* _Aufgaben_
- 1) Erkläre kurz, warum der alte Samsung-Router in der Forumsdiskussion zum Samsung-Router als Repeater als Repeater dienen soll.
- 2) Wie heißt laut der Forumsdiskussion zum Samsung-Router als Repeater die Option im Fritzbox-Menü, die gesucht werden soll?
- 3) Führe die Forumsdiskussion zum Samsung-Router als Repeater nach ihrer letzten Zeile weiter.
### Dokumenttext ###
# Samsung Router als Repeater für Fritzbox nutzen



## iRaptor (23. Mai 2010)

*Samsung Router als Repeater für Fritzbox nutzen*

Hallo,

ist es möglich meinen alten Samsung SMT-G 3210 als Repeater für meine FRITZ!Box Fon WLAN 7112 zu nutzen? Und wie mache ich das?
Täte mich gerne mal mit dem Notebook in die Sonne setzen.

Ich hoffe ihr könnt mir helfen.
Lg


----------



## padme (23. Mai 2010)

*AW: Samsung Router als Repeater für Fritzbox nutzen*

hi,
also die fritz.box müsste eine funktion haben in der du das einstellen kannst. wichtig ist das beide auf dem selben kanal senden, und die fritz.box den samsung router gefunden hat.
dann dürfte dem eigentlich nix mehr im wege stehen.
schau im fritz.box menü unter w-lan, da wirst du bestimmt fündig..da müsste es eine option geben die nennt sich wds-repeater


----------



## iRaptor (23. Mai 2010)

*AW: Samsung Router als Repeater für Fritzbox nutzen*

Richtig das habe ich auch schon Aktiviert und eingestellt.
### Datenbereich ###
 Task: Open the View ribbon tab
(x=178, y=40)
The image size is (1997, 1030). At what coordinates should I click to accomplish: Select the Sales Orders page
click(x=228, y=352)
###
* _Erwartete Antworten_
- 1) Die Person, die die Frage stellt, möchte sich mit dem Notebook in die Sonne setzen. Dafür soll der alte Samsung SMT-G 3210 als Repeater für die FRITZ!Box Fon WLAN 7112 genutzt werden.

- 2) Die Option heißt „wds-repeater“ und findet sich im Fritzbox-Menü unter W-LAN.

- 3)
Ich finde aber beim Samsung Rounter die Funktion ihn als Repeater zu nutzen nicht. Naja doch aber nur das hinter dem Samsung Router ein Repeater ist aber nicht er selbst.


----------



## padme (23. Mai 2010)

*AW: Samsung Router als Repeater für Fritzbox nutzen*

hi,
dann kann es natürlich gut sein, dass sich der samsung nicht als repeater benutzen lässt.
wahrscheinlich willst du es auch mit der fritz.box nicht umgekehrt laufen lassen?
schönen gruss


----------



## iRaptor (24. Mai 2010)

*AW: Samsung Router als Repeater für Fritzbox nutzen*

Umgekerht wäre wenn nur die letze möglichkeit.
Ich habe mit dem Samsung Router das Problem das wenn mich jemand anruft das Internet einfach so langsam ist weil der ganze Upstream blockiert ist.

Lg


----------



## domi-germany (25. Mai 2010)

*AW: Samsung Router als Repeater für Fritzbox nutzen*

WDS unterstützen beide ja ?


----------



## iRaptor (26. Mai 2010)

*AW: Samsung Router als Repeater für Fritzbox nutzen*

Von dem Samsung Router weiß ich es nicht.
Die Fritzbox aufjeden fall.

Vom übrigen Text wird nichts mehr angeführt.